THE INPUT →
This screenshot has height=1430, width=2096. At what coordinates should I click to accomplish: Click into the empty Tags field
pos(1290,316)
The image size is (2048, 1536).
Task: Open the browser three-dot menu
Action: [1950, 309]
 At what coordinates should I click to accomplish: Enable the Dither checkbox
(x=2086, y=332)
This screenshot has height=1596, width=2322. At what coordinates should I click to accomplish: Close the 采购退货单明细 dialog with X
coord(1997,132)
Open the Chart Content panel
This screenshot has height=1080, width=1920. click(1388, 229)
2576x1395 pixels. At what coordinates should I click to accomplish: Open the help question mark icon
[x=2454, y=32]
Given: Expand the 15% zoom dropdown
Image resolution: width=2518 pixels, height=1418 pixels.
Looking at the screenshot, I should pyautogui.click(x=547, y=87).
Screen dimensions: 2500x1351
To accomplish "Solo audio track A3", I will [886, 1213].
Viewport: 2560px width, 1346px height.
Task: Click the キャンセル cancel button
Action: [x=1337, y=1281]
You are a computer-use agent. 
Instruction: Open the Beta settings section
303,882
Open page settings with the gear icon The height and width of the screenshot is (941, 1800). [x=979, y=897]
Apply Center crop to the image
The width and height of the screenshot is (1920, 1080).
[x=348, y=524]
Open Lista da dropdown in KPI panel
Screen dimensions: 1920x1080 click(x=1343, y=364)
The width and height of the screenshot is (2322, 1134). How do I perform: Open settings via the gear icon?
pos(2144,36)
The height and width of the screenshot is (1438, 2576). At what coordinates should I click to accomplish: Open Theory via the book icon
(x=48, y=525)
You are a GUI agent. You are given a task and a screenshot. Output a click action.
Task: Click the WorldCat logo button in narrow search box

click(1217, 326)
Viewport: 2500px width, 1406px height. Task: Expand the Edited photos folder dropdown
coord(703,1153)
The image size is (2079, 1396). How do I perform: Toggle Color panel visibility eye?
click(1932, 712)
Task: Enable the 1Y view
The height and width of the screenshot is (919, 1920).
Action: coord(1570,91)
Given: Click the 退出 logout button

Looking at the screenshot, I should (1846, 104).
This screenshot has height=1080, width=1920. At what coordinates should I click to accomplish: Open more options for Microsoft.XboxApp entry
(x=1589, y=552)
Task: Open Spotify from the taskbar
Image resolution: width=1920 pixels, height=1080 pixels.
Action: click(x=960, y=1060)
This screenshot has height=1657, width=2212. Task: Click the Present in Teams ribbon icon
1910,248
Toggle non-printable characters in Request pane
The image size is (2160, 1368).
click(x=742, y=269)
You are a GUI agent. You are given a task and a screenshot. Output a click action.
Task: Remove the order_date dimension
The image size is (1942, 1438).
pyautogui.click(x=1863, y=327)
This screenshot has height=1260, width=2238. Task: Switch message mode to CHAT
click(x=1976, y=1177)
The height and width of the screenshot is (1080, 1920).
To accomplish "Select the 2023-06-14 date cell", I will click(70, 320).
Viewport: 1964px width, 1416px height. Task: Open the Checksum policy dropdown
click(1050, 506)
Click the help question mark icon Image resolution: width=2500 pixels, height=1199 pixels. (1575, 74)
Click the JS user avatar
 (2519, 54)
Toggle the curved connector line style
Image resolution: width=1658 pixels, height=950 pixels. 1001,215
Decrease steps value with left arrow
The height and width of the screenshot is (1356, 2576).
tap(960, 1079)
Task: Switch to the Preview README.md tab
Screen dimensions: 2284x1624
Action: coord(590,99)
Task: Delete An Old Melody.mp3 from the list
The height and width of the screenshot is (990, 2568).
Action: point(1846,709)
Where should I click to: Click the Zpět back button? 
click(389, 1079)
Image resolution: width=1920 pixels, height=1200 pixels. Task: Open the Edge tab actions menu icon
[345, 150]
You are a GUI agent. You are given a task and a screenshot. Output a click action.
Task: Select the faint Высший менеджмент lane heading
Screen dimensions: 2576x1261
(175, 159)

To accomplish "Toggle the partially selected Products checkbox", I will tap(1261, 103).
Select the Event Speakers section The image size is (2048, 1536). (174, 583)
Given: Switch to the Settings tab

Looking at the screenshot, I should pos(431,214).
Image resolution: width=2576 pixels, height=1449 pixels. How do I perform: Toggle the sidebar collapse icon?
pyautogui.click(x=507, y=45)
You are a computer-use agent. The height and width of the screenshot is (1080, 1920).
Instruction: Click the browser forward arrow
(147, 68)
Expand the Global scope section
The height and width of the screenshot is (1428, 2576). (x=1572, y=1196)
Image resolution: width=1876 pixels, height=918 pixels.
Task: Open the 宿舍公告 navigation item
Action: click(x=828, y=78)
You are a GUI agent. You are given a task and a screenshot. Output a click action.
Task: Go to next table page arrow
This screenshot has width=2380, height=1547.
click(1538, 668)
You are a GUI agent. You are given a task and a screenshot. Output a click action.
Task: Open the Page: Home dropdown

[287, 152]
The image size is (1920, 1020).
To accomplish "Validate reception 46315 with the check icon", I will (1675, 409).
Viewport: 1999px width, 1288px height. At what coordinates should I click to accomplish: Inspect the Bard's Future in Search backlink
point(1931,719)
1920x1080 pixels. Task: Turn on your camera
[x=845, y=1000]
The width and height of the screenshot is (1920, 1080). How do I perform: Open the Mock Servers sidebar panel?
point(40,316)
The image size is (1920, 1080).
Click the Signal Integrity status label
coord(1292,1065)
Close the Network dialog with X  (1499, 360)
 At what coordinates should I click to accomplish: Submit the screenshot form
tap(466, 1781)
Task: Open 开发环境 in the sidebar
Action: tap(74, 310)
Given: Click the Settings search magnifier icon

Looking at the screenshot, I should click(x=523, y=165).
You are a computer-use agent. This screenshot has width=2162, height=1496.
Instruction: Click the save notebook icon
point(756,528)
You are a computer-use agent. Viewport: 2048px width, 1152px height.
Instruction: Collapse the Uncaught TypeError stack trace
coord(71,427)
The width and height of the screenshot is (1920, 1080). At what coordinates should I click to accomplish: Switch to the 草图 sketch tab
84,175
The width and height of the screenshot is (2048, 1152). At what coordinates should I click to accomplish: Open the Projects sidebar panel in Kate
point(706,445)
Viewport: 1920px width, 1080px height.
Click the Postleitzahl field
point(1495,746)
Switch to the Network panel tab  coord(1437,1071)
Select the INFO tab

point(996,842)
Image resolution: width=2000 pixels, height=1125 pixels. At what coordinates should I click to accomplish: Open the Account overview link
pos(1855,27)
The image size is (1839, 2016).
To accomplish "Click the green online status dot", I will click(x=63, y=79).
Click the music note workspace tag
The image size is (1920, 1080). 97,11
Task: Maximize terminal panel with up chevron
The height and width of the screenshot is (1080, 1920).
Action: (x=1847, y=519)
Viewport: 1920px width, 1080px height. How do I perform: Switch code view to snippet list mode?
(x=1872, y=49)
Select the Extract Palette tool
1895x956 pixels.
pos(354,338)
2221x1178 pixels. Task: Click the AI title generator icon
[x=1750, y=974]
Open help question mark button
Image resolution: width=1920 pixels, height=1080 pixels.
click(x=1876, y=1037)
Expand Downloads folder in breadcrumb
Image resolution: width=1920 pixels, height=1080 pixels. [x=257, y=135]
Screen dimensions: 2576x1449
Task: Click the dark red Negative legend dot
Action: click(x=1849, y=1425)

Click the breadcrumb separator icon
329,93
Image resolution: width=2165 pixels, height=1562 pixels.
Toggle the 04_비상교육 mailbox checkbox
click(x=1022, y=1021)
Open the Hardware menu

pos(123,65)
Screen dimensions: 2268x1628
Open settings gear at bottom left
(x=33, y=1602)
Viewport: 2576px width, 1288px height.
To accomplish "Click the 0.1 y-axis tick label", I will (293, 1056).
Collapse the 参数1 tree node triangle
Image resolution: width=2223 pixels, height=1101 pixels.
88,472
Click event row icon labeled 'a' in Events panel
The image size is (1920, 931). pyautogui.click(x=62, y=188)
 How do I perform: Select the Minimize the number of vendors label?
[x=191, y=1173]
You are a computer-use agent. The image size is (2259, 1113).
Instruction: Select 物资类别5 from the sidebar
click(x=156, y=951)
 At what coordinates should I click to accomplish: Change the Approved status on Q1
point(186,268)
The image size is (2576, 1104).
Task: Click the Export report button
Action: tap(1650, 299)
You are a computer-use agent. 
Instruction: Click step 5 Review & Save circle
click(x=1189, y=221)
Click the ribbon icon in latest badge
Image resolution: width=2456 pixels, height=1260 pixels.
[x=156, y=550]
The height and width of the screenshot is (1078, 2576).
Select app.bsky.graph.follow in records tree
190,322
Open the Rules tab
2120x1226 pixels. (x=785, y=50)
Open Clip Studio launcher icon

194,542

YOUR ASSIGNMENT → Scan the entries above for the string "computer", and copy every line where it turns up.

EXERCISE ANSWER →
You are a computer-use agent. 
You are a computer-use agent. The height and width of the screenshot is (1080, 1920).
You are a computer-use agent. This screenshot has width=2162, height=1496.
You are a computer-use agent. Viewport: 2048px width, 1152px height.
You are a computer-use agent. The image size is (2259, 1113).
You are a computer-use agent. 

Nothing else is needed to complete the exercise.